A stored DoclingDocument on the document. Plain text added via haiku-rag add doesn't have it.

You can also render visual grounding from the CLI without launching the TUI:

haiku-rag visualize <chunk_id>

Attaching images

Press Ctrl+I to open the image picker: a directory tree filtered to image files with a live preview. Selecting an image inserts an [Image #N] token at the cursor and attaches the image to your next message. Tokens delete as a unit with backspace or delete, and you can place them anywhere in the text to control where each image appears relative to your words.

Retrieval stays text-based; the images are sent to the model alongside your message, so the driving model needs vision: true in its configuration.

Command palette

Ctrl+P opens the palette.

Command	What it does
Clear chat	Reset session memory
Filter documents	Restrict searches to selected documents
Show visual grounding	Visual grounding for a citation
Database info	Document and chunk counts, storage stats

Capabilities

The default capability is rag. Enable analysis when the question needs computation, aggregation, comparison across documents, or section-scoped reading that a single search can't deliver:

# both capabilities (the agent routes between them)
haiku-rag chat -c rag -c analysis

# analysis only
haiku-rag chat -c analysis

The analysis capability mounts every document as a virtual filesystem at /documents/{id}/ (with metadata.json, content.txt, items.jsonl, and toc.json) and runs Python in a sandboxed interpreter with search and list_documents as awaitable functions.

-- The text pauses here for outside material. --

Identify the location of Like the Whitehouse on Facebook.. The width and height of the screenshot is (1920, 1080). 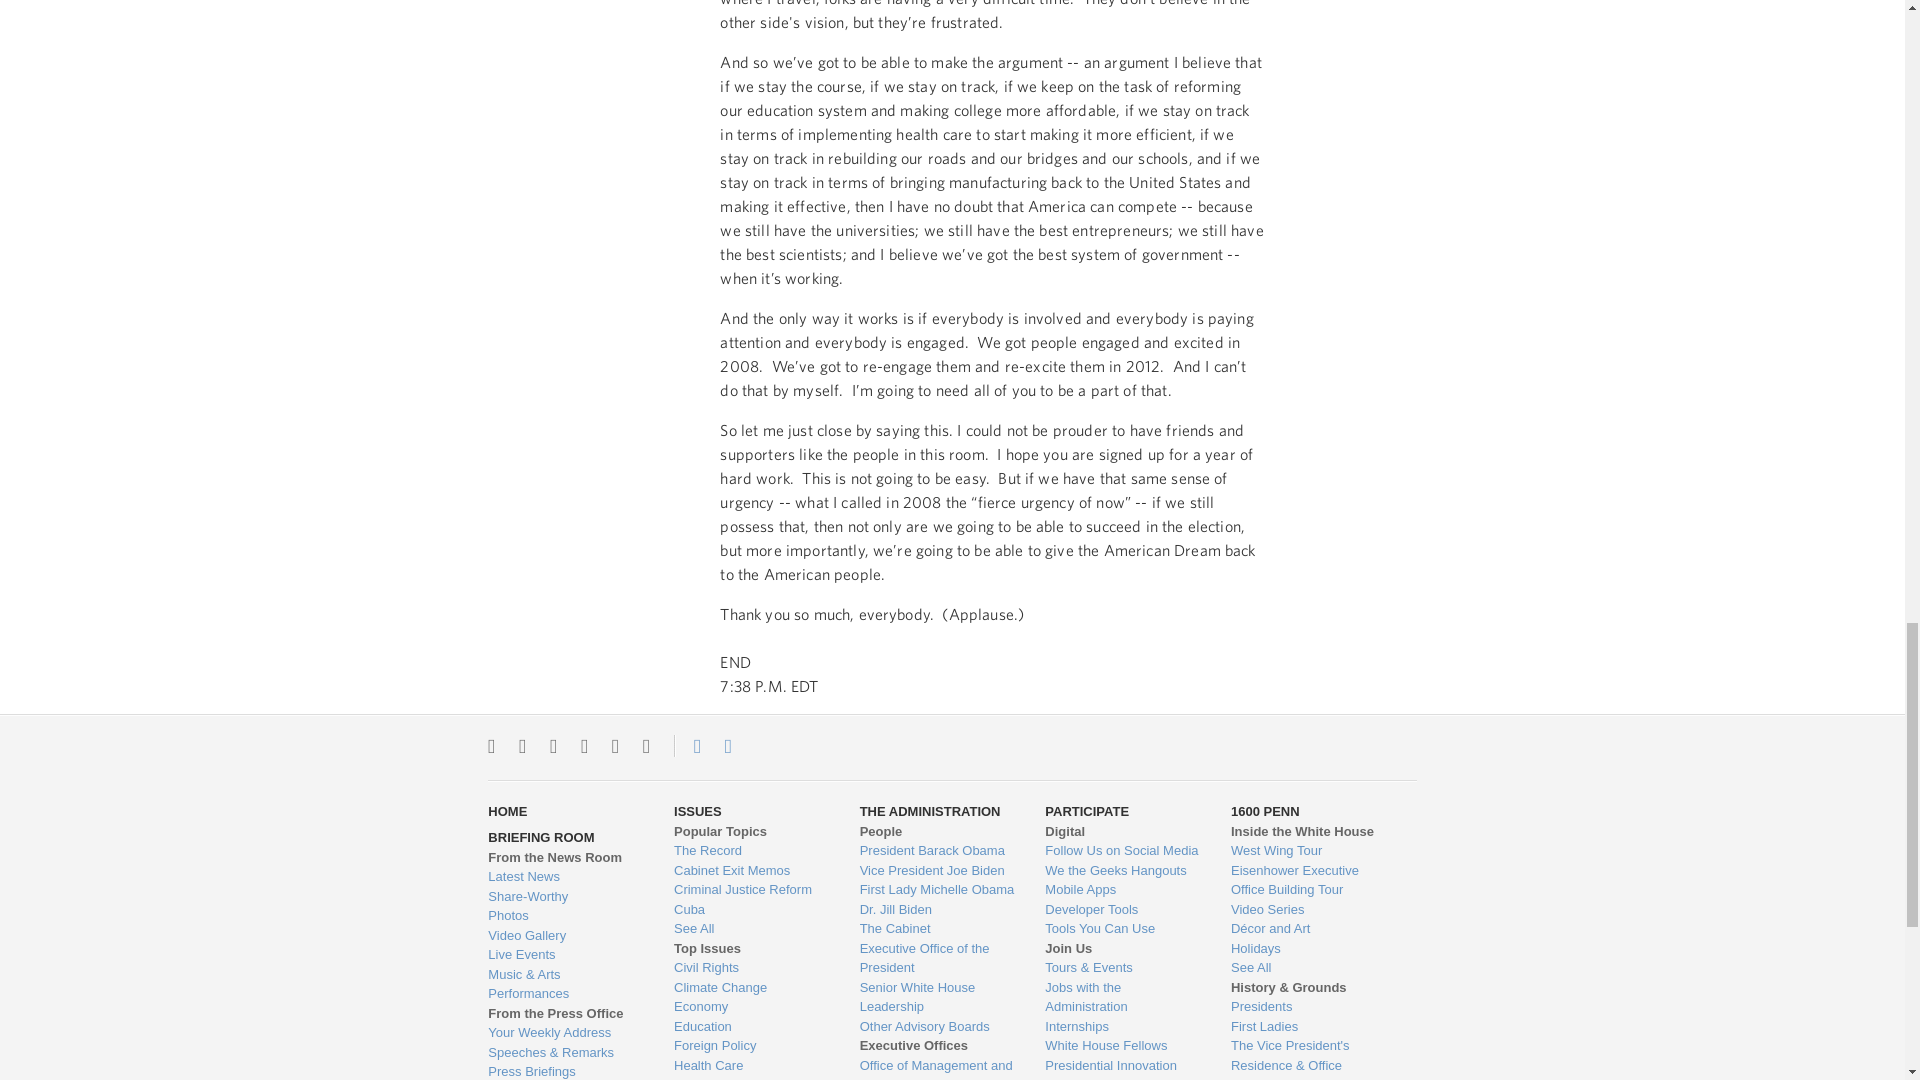
(552, 746).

It's the right choice for questions like:

"How many of these documents mention X?"
"Summarize Section 5 of paper Y."
"Compare the experimental sections across these three reports."
"Which section discusses the proof of Theorem 4.10?"

For everyday Q&A, RAG alone is faster and cheaper. Attaching both lets the agent pick. See Analysis capability.

Document filter

Run "Filter documents" from the command palette to restrict searches to a subset. The filter applies to every search the agent runs for the rest of the session.

Chat also honors the global --read-only flag. See the CLI reference for details.